> _Action item_
Output, exactly as written, the lines below from the one that has "Instruction: Open 计次•定期票 sidebar item" through the one that has "The image size is (480, 372)."; nothing else, and no pictures.

> _Task material_
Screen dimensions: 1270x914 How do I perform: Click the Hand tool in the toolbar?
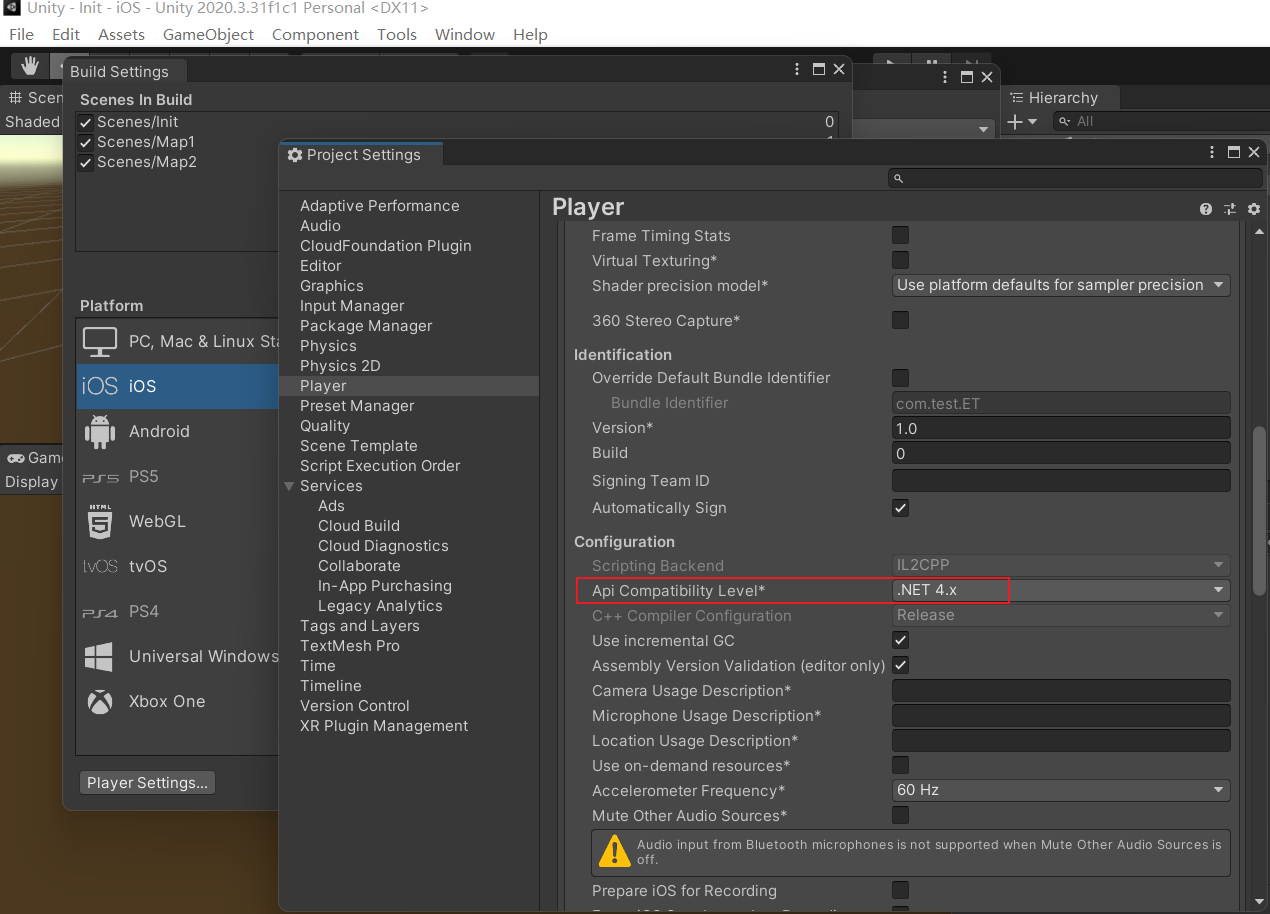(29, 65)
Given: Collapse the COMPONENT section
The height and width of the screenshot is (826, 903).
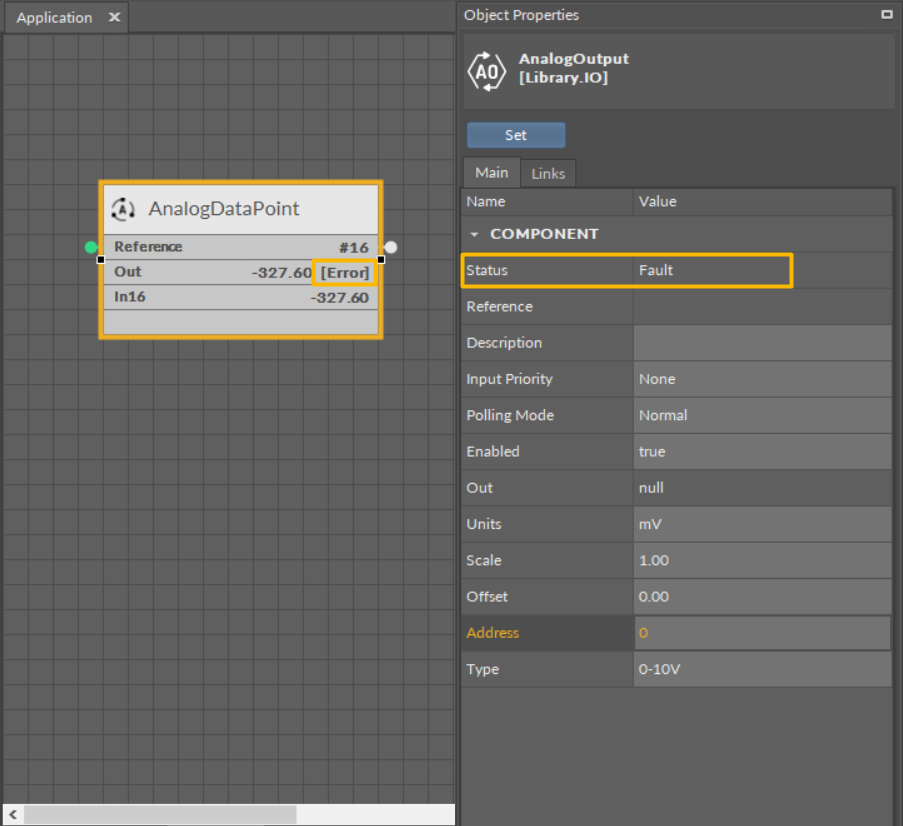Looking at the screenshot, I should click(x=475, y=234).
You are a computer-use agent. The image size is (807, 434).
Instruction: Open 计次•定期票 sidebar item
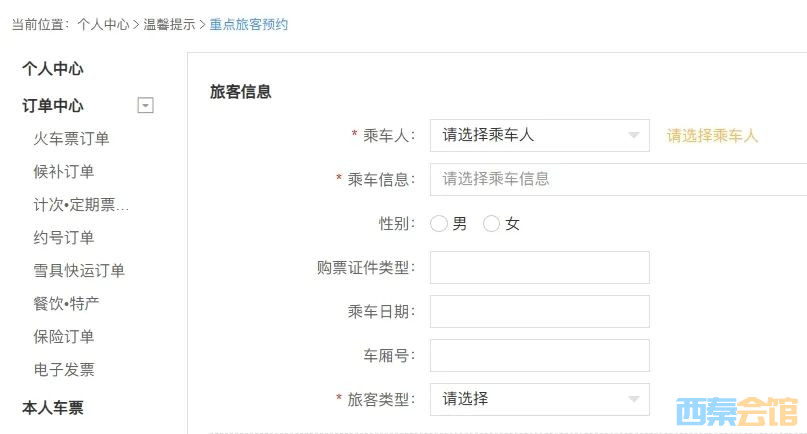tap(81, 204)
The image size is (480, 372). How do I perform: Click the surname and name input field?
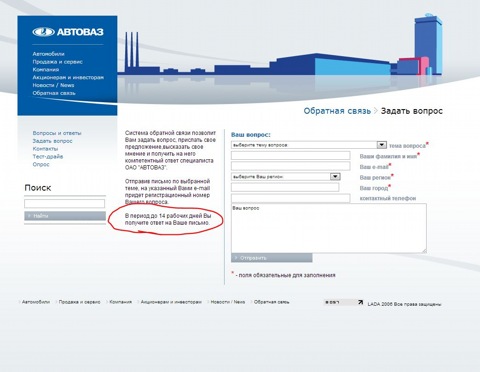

==

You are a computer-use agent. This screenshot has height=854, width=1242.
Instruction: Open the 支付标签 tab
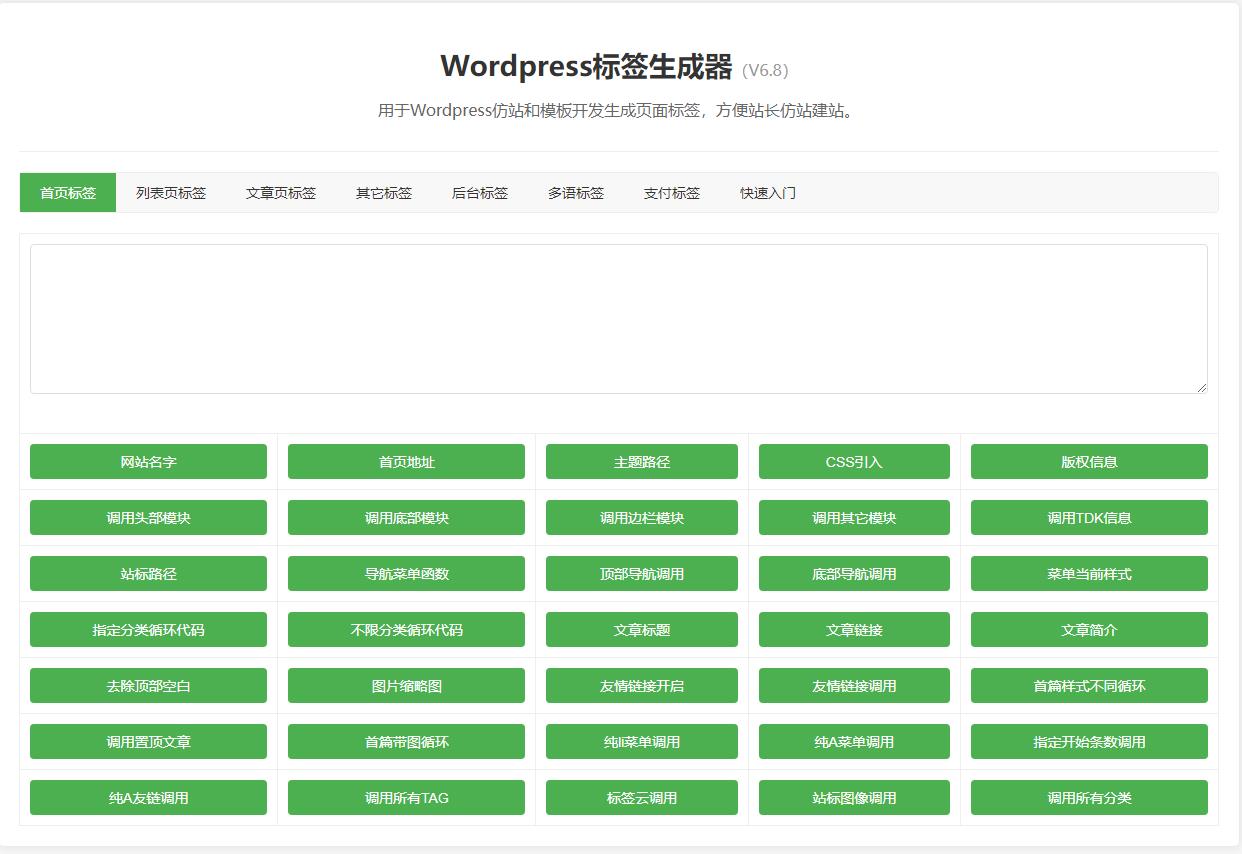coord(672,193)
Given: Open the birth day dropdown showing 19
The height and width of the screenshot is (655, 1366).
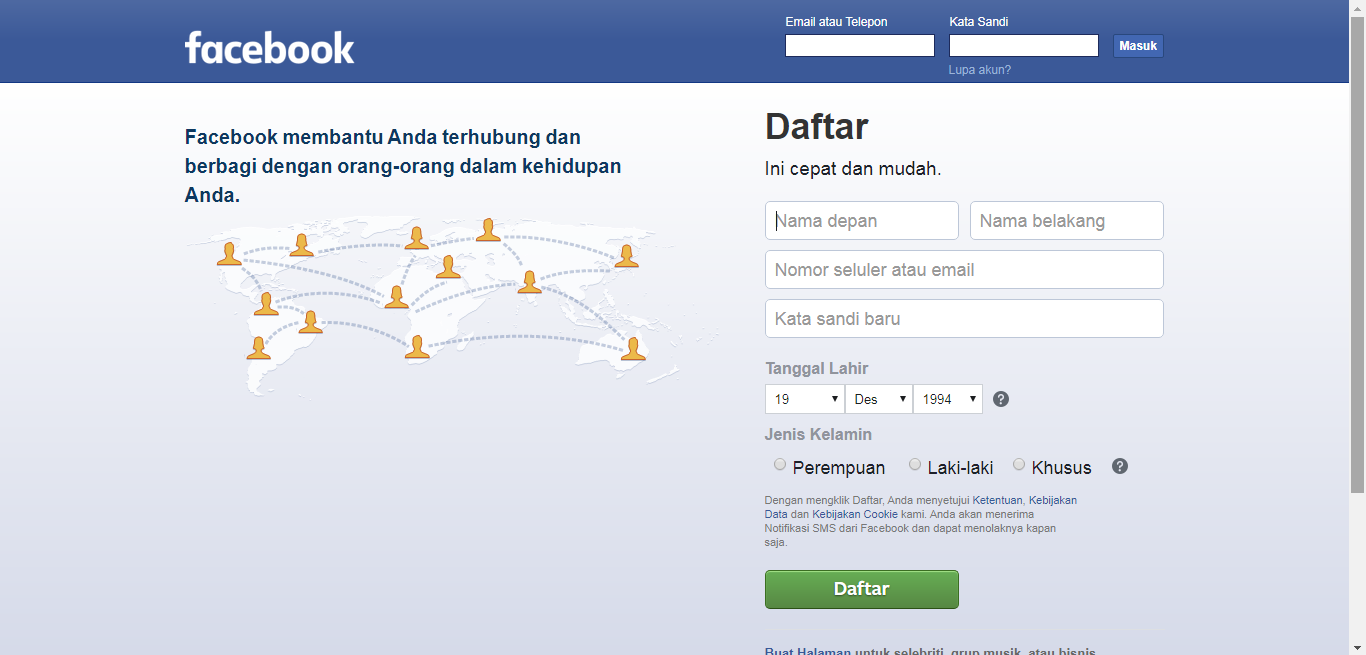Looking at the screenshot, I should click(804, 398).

---

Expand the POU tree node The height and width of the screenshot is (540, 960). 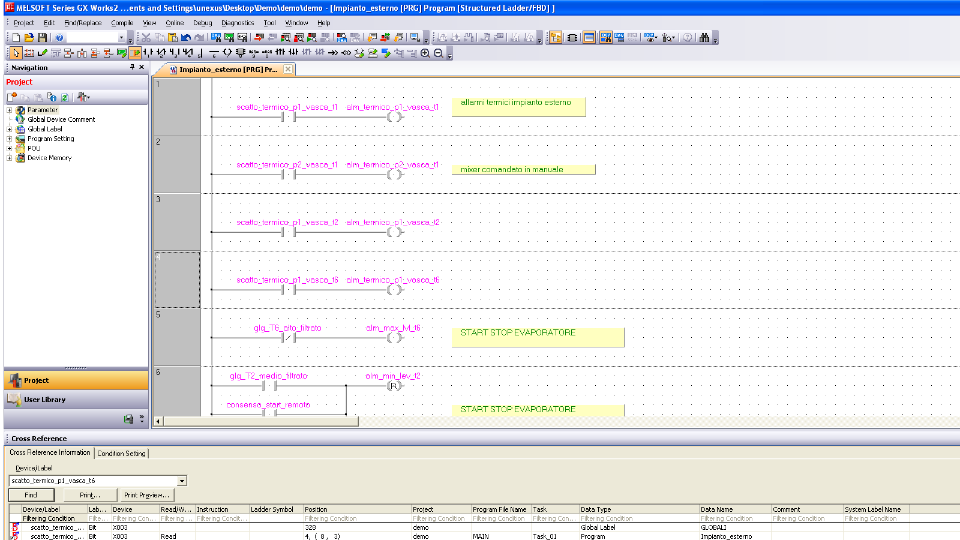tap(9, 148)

> _Your response_
Instruction: Open 计次•定期票 sidebar item
tap(81, 204)
The image size is (480, 372). How do I perform: Click the surname and name input field?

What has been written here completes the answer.